The impact of Boeing 737 Max jets being grounded is likely to last a while yet as one airline is telling its pilots it expects the disruption to last into April at least.
Transport Canada grounded all 737 Max jets from Canadian airspace on Wednesday, which threw a wrench into the travel plans for thousands of Canadians, and made a big dent in the route network at Canada’s two biggest carriers.
Air Canada and WestJet collectively own dozens of the jets that they can’t currently use to fly their paying customers around.
Air Canada spokesperson Angela Mah says the airline is working to “adjust our schedule with larger aircraft or additional flights where possible,” including using different aircraft to service destinations in Hawaii, California, Mexico and some parts of Canada.
The airline is urging its customers to be patient while it works through the temporary disruption.
“We anticipated this possible outcome and have been working on contingency plans since the beginning of the week,” a letter signed by CEO CalinRovinescu addressed to the pilots and obtained by CBC News reads.
“We are cancelling all flights on our Boeing 737 Max fleet for the next three weeks and we will continue to modify our plan and communicate to you and our customers as needed.”
The airline’s customer service hotline, where passengers could theoretically call to get assistance, doesn’t allow a caller to go on hold and merely refers them to the airline’s website. “Due to unforeseen circumstances our call volume has temporarily exceeded out capacity to put you on hold,” the message says.
Under normal circumstances, about 75 flights a day use the Max jets, so losing a chunk of its fleet of that size is bound to disrupt the travel plans of thousands of Canadians.
WestJet, meanwhile, has just 13 of the jets, but even it says it is feeling the pinch.
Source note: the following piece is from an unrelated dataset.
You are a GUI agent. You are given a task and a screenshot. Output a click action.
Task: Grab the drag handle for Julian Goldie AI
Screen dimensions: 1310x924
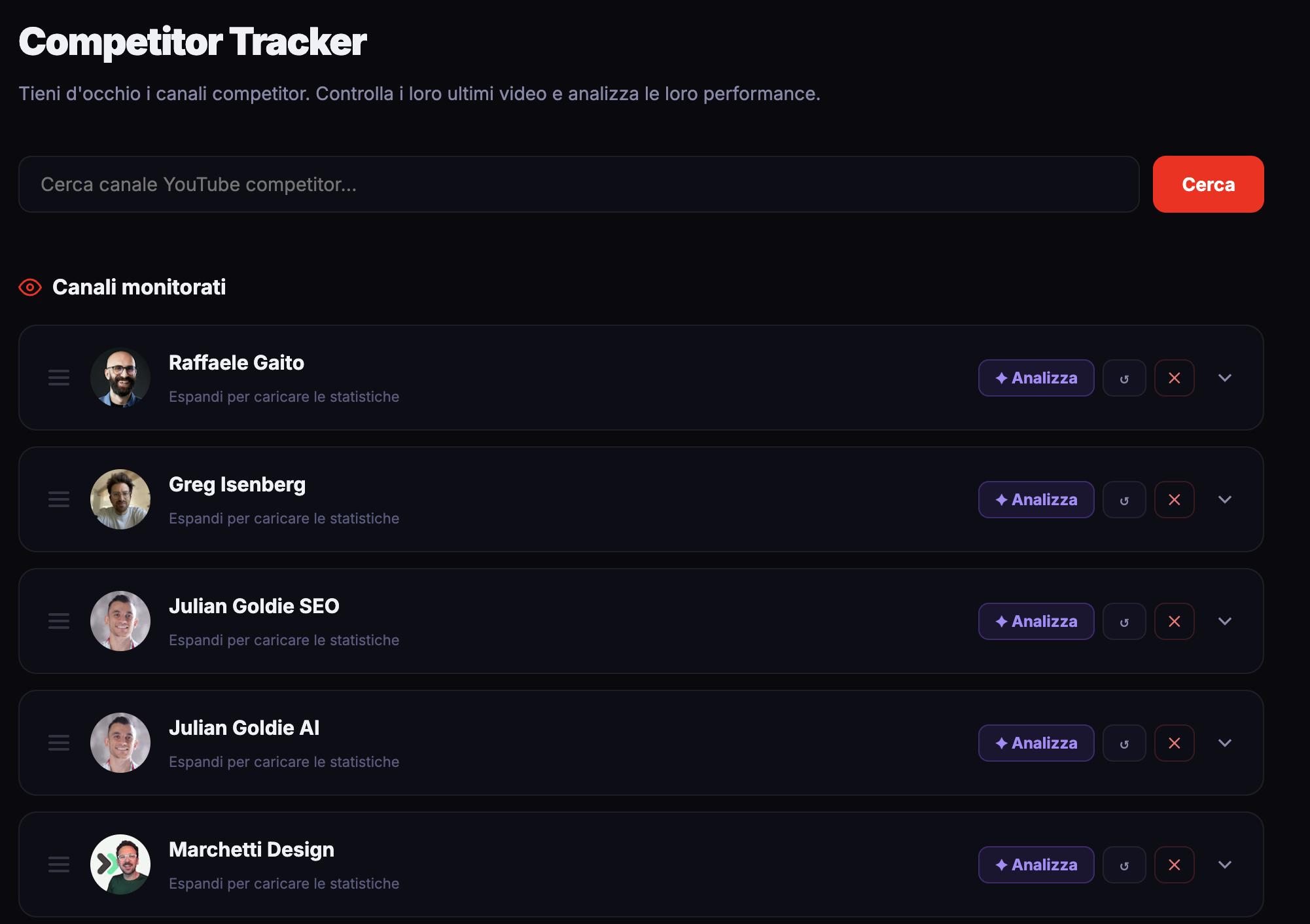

Spokesperson Lauren Stewart told CBC News on Thursday that 93 per cent of the airline’s route is unaffected by the grounding, but she did say about 1,200 passengers have been impacted so far
The airline still has 168 airworthy planes and is “working through the resulting cancellations which will continue to affect guest travel,” Stewart said.
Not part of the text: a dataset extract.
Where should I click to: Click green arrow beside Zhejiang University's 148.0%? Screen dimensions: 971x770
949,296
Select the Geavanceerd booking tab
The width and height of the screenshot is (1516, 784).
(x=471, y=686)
The following WestJet flights have been cancelled, as of Thursday afternoon.
- Flight 119 Calgary/Vancouver
- Flight 120 Vancouver/Calgary
- Flight 230 Calgary/Winnipeg
- Flight 435 Toronto/Edmonton
- Flight 442 Edmonton/Toronto
- Flight 546 Edmonton/Toronto
- Flight 653 Toronto/Calgary
- Flight 664 Calgary/Toronto
- Flight 665 Toronto/Calgary
- Flight 676 Calgary/Toronto
- Flight 706 Vancouver/Toronto
If the prediction of a multi-week disruption comes to pass, passenger rights advocate Gabor Lukacs says, customers are entitled to much more help from the carriers than they are currently getting. He says it would be fair to give airlines until Friday to deal with the unexpected setback of having to replace that many working airplanes, “but from that point on, airlines should be paying passengers compensation for hotels, meals.”
“After 48 hours they should be having a plan on how to deal with this,” he said. “They should have spare aircraft in place, possibly rented. So, I would encourage people to be patient until Friday, after that — the airlines’ accountability becomes an issue.”
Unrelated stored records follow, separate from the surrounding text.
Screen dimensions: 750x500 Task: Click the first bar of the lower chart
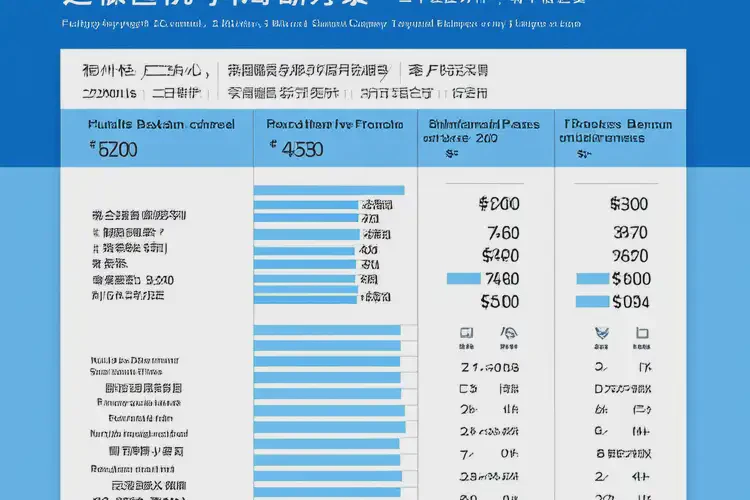327,331
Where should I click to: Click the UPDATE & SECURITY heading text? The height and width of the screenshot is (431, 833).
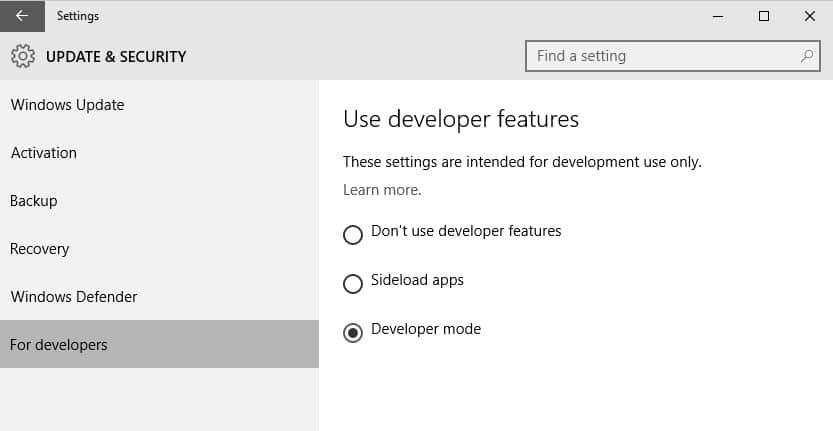[116, 57]
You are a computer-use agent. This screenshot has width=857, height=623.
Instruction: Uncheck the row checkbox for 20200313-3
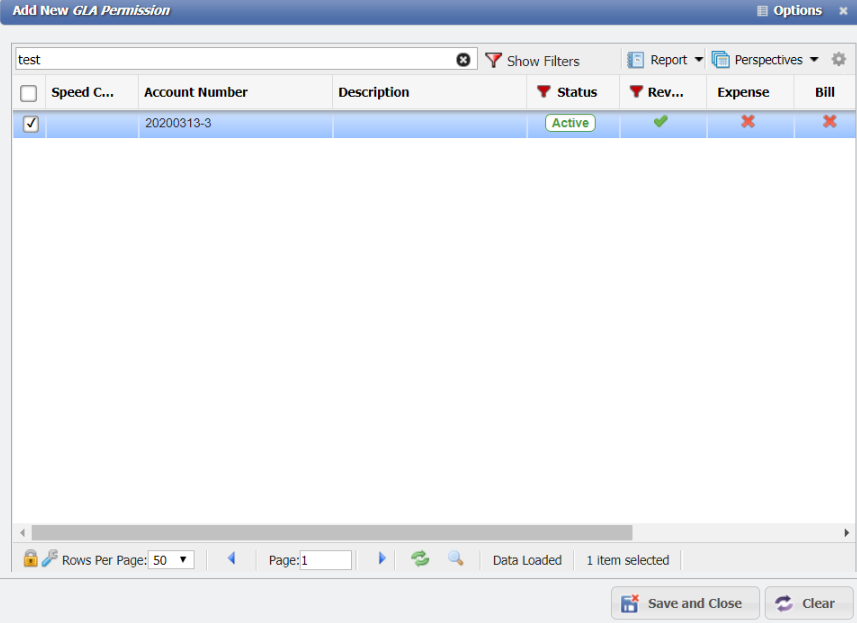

At Canada’s largest travel hub, Pearson airport in Toronto, there was little on Thursday to suggest any chaos behind the scenes.
Keethan Krish, who was en route to Austin, Texas, said he checked ahead of time to make sure he was not booked on a Boeing 737 Max. Even once he confirmed his flight was fine, “I just took precautions to come here early, in case … things were hectic,” he said.
Kimberly Yetman Dawson, visiting family in Ontario, says she booked a second return flight to Halifax this Saturday at double the cost due to confusion over whether her original trip — scheduled initially on a Max 8 — would go ahead.
Maninder Singh, the owner of InterSky travel agency in Montreal, says the Max 8 ban will cost him cash as he refunds money to passengers whose flights have been cancelled.